→ **Task directions**: Which lines in the data contain the word "computer"? Please copy each of them.

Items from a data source
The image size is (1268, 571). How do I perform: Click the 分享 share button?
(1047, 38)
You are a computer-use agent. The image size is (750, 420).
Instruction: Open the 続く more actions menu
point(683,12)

--

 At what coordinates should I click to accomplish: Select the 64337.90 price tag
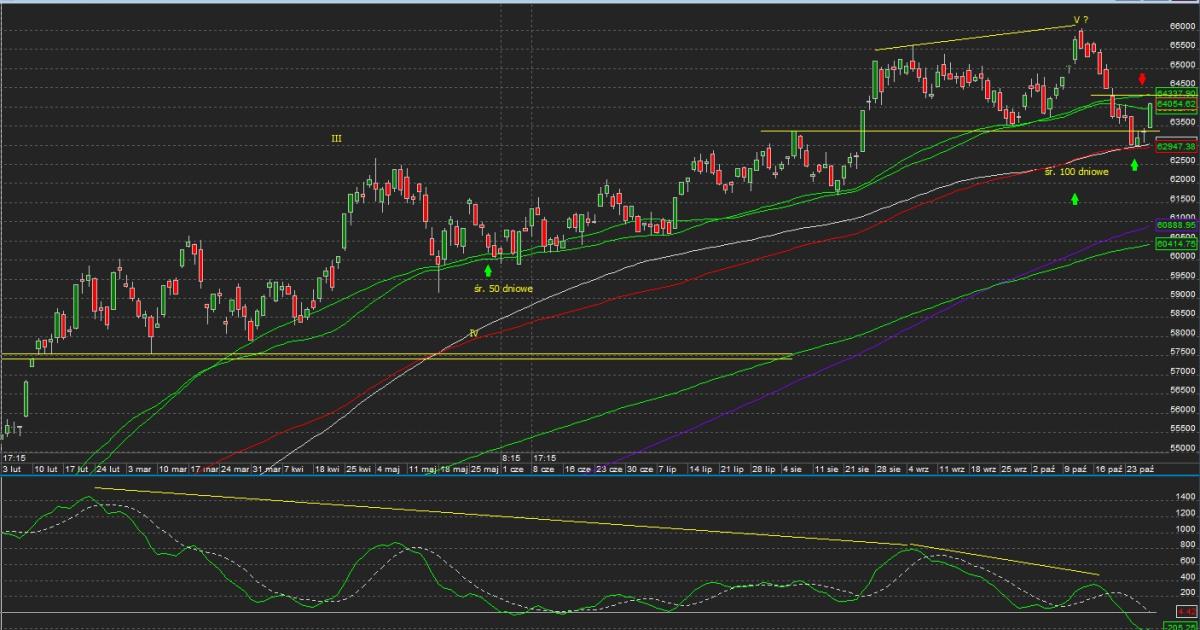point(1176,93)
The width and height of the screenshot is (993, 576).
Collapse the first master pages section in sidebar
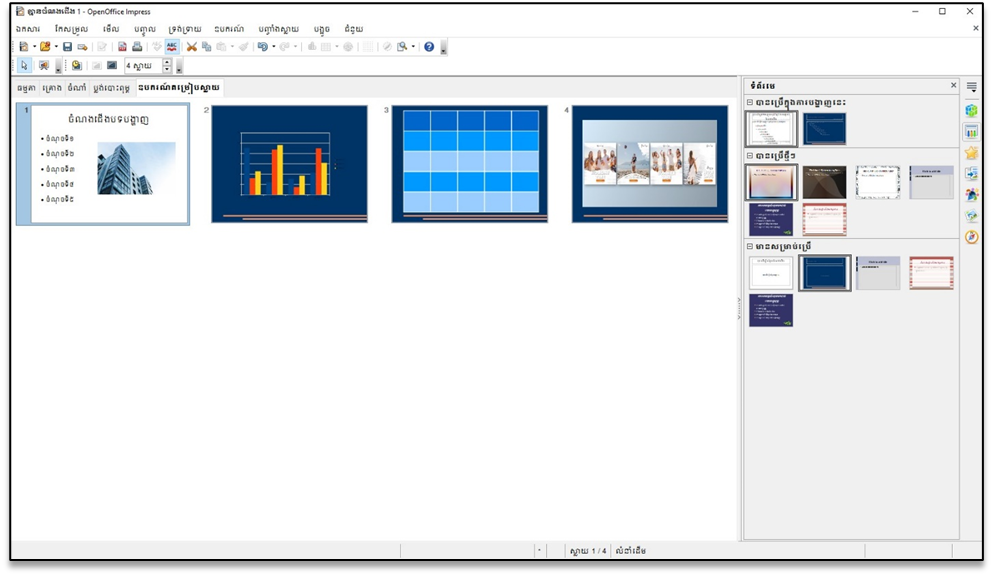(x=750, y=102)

...

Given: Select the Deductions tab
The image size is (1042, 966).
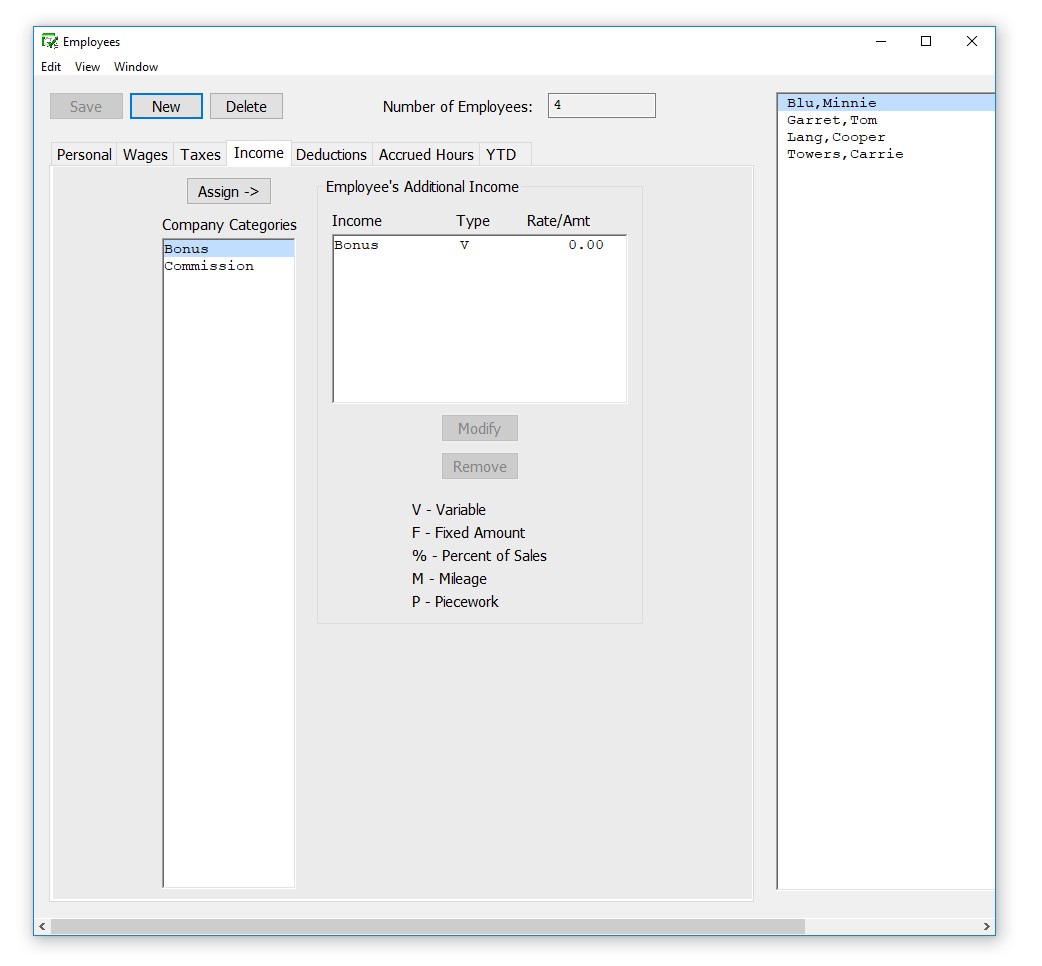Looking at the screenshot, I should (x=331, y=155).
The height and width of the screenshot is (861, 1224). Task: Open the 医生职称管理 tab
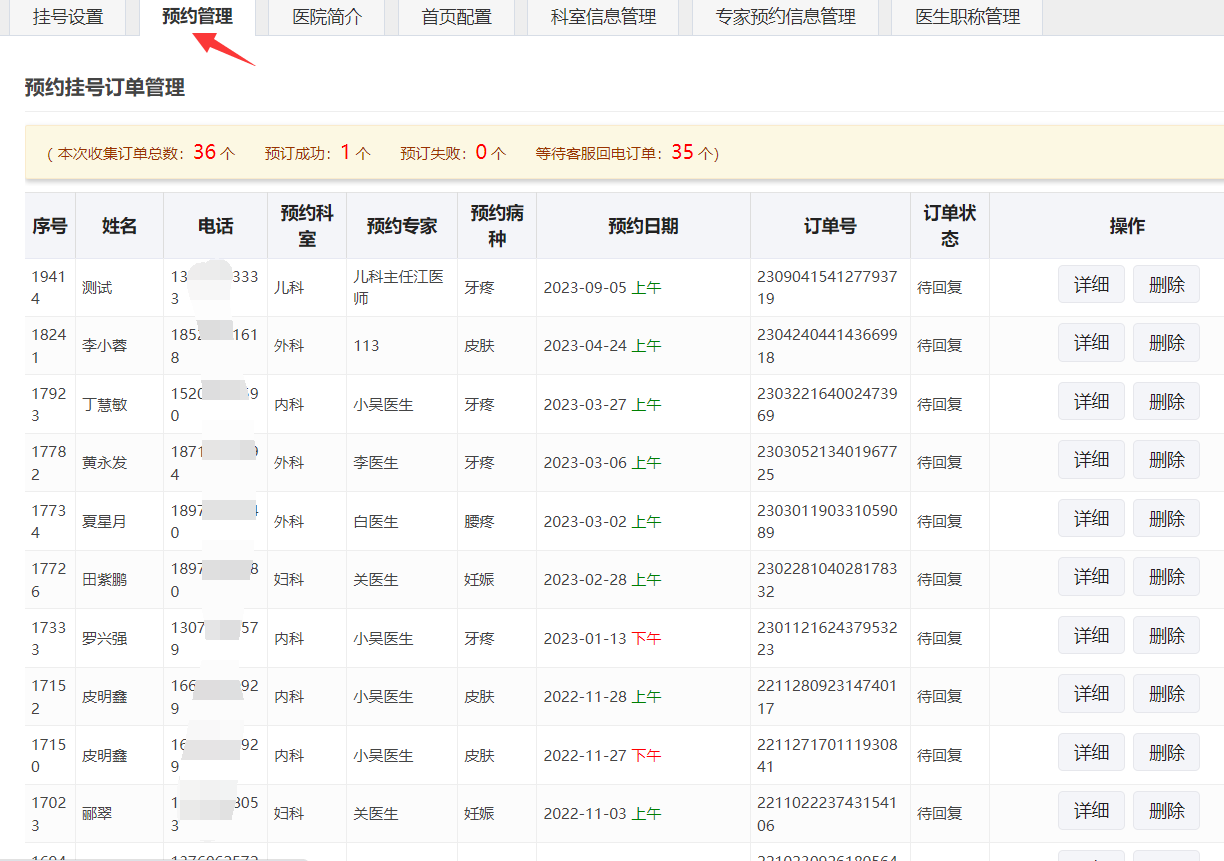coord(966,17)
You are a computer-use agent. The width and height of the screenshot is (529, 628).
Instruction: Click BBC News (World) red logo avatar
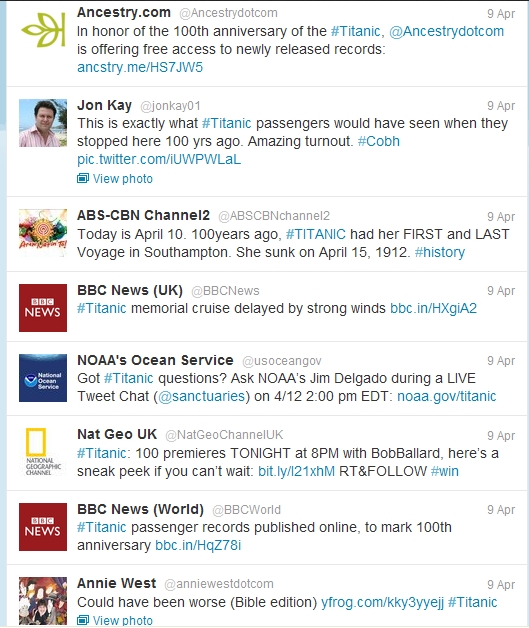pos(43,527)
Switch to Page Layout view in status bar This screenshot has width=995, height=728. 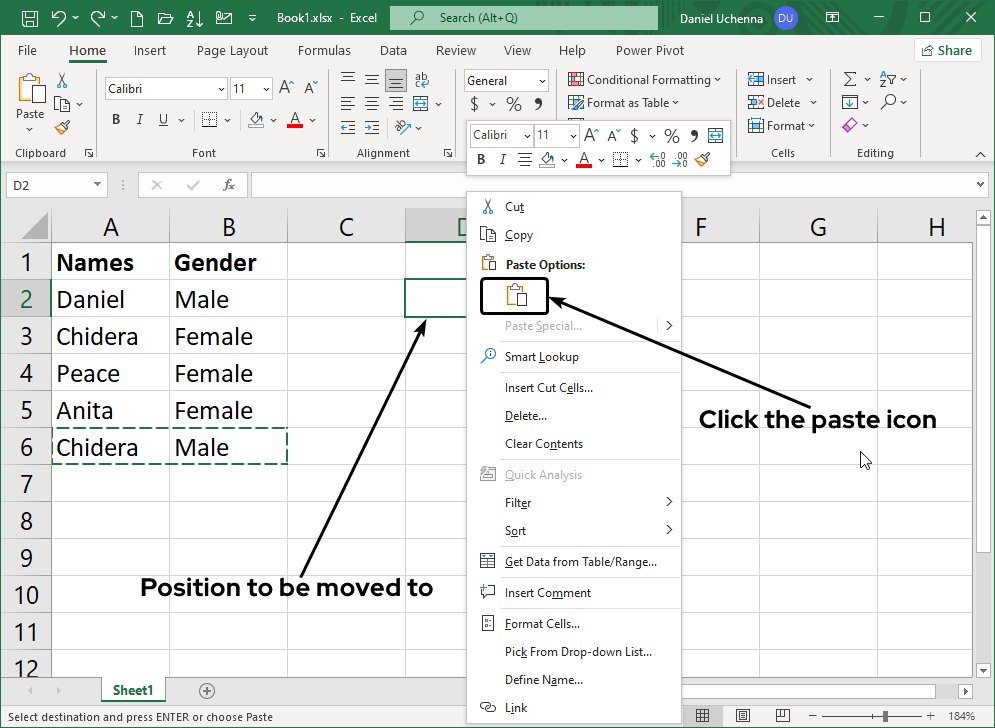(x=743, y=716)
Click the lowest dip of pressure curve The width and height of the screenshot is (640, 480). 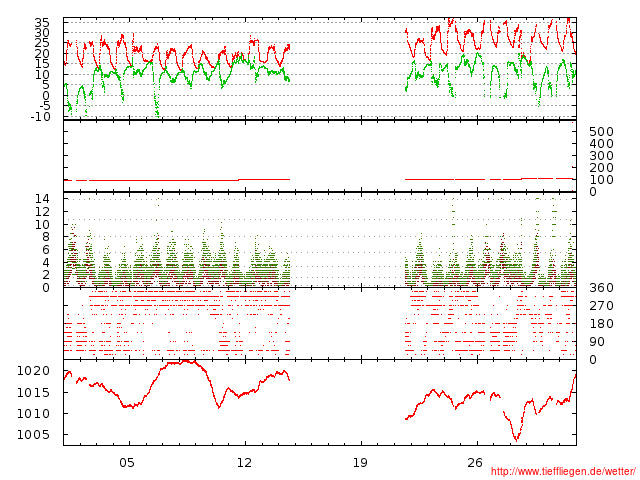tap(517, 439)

→ **Reply to the exercise**:
You are a computer-use agent. The image size is (750, 420).
You are a computer-use agent. The width and height of the screenshot is (529, 628).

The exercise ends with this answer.